Morgan is a 16-year-old from Goddard, KS. She enjoys writing, volunteering, acting as a positive voice for youth, and being politically aware. She loves History and aspires to be a lawyer in her future.
All too often, teens encounter a wrong message of who they are supposed to be. There is this constant tug of what is deemed ‘right’ and ‘wrong’ pulling down on the teenagers of today. Role models, peers, the media, celebrities, church, politicians, and parents all contribute to the misconception of how teens are expected to act or behave. Thus, leaving this big rhetorical question left to make me wonder, “What is really expected of me?”
The media tends to portray teenagers as rebels who have nothing better to do than cause a ruckus. They only show the negative actions of teens, such as: sex, abortion, drugs, and alcohol. If there is a scandal around a teen, it’s a media feeding frenzy. There is only one problem; the media is the one who strongly aids the misguidance of teens.
Magazines subtly tell teenagers that they will not get anywhere in life without the best clothing, jewelry, or anything that is designer. Magazines are also filled with the stereotypical models, which create a yearning to fulfill a certain body image that is associated with “beauty.”
Music artists, more times than not, include references or drugs, alcohol, and having sex indiscriminately, all while offending females with derogatory terms which, in turn, flat out degrades women.
In truth, teens don’t need to be this popular or be filled with ideas like these. Teenage girls are always flaunting and showing themselves off while the guys are trying to be tough body builders so they can impress the ladies. Society says that if teens don’t have the money or the looks, they will get nowhere in life. It is not right! There is a select group of teenagers, however, who refuse to give in to this nonsense. I’m proud to be one of those teens.
I’m sure every parent’s worst nightmare is having their teen getting caught up in society’s drama and misconception. Parents want their teen to be the best they can be: respectful, kind, caring, and always looking out for the interests of others. In truth, if teens were to act how society expects them to, they wouldn’t be any of those things. Sure teens want their parents to be happy and proud of them, but with all the mixed messages, what is actually expected is hard to determine. Society’s sculpted image and the pressure from all fronts leave teens caught in a daze of confusion and it’s hard to see the light.
This uncertainty can also be found within the church and youth outreach programs. The Bible states that teens shouldn’t have sex, drink, or do drugs…the very things that society says they should do to be ‘hip.’ The church says God will always forgive, but that doesn’t allow teens the skills to cope with the uncertainty of how to act and react to these pressures of society.

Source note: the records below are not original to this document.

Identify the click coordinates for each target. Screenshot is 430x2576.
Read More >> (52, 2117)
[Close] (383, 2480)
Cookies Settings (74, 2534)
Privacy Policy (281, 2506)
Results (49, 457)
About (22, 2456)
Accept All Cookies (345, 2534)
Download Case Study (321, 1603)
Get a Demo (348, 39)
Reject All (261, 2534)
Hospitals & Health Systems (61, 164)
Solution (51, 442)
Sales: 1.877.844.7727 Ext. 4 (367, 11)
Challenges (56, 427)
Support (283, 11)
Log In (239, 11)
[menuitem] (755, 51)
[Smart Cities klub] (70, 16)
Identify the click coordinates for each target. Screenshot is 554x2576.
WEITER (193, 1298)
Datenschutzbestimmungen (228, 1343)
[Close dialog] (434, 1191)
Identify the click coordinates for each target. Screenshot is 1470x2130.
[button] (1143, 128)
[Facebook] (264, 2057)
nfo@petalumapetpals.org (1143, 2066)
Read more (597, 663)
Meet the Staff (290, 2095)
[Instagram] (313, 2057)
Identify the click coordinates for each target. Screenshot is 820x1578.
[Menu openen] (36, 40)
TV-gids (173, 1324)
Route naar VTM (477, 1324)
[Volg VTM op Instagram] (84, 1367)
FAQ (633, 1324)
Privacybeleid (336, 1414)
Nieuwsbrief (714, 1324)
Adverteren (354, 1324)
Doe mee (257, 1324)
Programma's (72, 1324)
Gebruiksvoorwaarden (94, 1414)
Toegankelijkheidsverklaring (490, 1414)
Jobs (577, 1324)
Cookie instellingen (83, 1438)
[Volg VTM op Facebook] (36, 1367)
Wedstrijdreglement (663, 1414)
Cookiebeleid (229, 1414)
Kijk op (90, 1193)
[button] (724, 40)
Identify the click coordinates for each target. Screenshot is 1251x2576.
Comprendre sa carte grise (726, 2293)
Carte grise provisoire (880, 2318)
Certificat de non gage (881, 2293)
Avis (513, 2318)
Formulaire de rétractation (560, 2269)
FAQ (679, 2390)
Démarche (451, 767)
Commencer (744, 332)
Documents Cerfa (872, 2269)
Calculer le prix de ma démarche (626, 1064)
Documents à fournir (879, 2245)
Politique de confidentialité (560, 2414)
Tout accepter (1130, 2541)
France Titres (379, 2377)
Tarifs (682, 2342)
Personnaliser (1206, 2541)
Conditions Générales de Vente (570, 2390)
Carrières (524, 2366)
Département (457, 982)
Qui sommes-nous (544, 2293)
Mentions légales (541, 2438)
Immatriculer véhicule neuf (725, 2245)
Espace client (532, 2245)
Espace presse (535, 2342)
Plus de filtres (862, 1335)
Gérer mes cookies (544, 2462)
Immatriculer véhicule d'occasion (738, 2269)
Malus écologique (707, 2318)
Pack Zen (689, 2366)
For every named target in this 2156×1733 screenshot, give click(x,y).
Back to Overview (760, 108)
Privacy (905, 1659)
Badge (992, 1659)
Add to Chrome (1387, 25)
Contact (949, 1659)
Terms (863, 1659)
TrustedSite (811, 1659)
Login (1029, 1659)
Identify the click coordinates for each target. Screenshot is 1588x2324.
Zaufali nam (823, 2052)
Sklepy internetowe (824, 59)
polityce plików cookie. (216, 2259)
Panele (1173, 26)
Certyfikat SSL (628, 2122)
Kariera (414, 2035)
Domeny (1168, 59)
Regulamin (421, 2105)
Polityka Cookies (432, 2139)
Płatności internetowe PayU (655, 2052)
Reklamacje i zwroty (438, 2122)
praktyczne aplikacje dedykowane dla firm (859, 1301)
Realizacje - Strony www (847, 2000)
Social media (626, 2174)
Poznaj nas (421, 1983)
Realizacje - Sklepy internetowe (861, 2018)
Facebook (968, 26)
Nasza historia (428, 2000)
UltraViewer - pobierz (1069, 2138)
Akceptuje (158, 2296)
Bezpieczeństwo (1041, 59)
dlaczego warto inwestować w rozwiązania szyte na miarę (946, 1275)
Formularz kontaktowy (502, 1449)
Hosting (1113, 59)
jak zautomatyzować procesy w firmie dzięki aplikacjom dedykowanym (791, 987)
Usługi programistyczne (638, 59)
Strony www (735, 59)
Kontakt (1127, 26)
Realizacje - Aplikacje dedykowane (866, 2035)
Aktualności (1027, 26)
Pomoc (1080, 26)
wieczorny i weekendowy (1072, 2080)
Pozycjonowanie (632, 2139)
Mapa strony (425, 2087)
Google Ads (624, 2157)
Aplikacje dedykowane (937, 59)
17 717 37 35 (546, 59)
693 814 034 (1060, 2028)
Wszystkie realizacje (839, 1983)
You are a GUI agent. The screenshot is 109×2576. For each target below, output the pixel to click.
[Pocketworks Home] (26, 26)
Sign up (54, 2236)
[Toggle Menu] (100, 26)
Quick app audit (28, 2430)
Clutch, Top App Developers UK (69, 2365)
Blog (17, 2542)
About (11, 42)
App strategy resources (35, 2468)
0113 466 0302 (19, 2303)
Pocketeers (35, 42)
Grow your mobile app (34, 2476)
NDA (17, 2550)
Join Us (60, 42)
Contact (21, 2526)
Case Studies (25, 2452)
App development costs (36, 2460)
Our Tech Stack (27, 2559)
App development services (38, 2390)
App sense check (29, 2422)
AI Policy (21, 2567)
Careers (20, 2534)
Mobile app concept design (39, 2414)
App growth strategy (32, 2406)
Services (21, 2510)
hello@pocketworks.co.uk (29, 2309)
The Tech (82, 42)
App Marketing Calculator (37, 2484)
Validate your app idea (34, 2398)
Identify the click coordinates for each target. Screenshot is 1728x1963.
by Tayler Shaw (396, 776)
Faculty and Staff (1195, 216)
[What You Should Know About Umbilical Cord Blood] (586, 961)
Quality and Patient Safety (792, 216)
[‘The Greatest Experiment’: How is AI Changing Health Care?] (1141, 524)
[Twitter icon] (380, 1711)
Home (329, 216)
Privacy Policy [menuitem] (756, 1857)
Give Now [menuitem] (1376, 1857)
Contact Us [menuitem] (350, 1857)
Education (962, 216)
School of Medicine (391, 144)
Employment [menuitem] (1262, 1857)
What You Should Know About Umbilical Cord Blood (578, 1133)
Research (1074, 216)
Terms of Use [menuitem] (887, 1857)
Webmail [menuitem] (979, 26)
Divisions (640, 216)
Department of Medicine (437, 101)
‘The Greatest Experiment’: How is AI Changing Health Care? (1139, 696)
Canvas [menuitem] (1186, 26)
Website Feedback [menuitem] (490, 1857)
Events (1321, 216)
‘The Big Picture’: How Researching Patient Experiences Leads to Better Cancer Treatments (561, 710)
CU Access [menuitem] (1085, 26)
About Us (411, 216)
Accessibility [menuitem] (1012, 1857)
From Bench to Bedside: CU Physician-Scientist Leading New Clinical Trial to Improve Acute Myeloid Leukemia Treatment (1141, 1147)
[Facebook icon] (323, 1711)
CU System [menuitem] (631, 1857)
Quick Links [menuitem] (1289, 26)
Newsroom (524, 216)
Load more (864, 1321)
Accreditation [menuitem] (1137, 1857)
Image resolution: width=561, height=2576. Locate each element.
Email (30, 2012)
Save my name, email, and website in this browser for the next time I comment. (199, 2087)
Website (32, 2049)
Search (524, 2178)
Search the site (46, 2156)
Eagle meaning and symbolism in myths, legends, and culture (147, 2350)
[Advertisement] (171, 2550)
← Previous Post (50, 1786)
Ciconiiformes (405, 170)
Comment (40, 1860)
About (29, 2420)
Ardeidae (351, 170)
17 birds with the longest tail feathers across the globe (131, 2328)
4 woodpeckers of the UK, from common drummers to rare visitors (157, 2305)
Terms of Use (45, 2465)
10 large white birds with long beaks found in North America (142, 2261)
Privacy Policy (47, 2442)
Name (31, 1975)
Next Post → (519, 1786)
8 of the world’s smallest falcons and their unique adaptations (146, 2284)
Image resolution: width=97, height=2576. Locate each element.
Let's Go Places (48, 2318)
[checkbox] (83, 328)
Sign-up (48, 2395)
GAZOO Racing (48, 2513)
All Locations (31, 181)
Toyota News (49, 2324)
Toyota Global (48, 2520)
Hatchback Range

Church leaders say all you have to do is go to God, parents say come to them, and society wants us to focus on the cool kid sitting in prison with no life ahead of him.
Teens will be teens just as kids will be kids, and it is a personal choice that as human beings we choose how we act or what we do. After all, teens are young adults are the future of the world. Society, parents, churches, and peers all have an influence, good and bad alike. The question of “what am I expected to do?” will remain ingrained in every teenage mind. Many teens can handle this rough stage in life in a mature and impressive manner, while others will handle it like complete idiots.
My only wish is that society’s expectations of teens be a little better; it is pathetic looking at how degrading and awful the perceptions of teens are. For all you adults out there just know there are some teens that choose not to go along with the pressures of society and are making their own path. I intend on making new expectations, and raising the bar. Just as stated on the morning announcements all across the United States, “Make it a great day or not, the choice is yours.”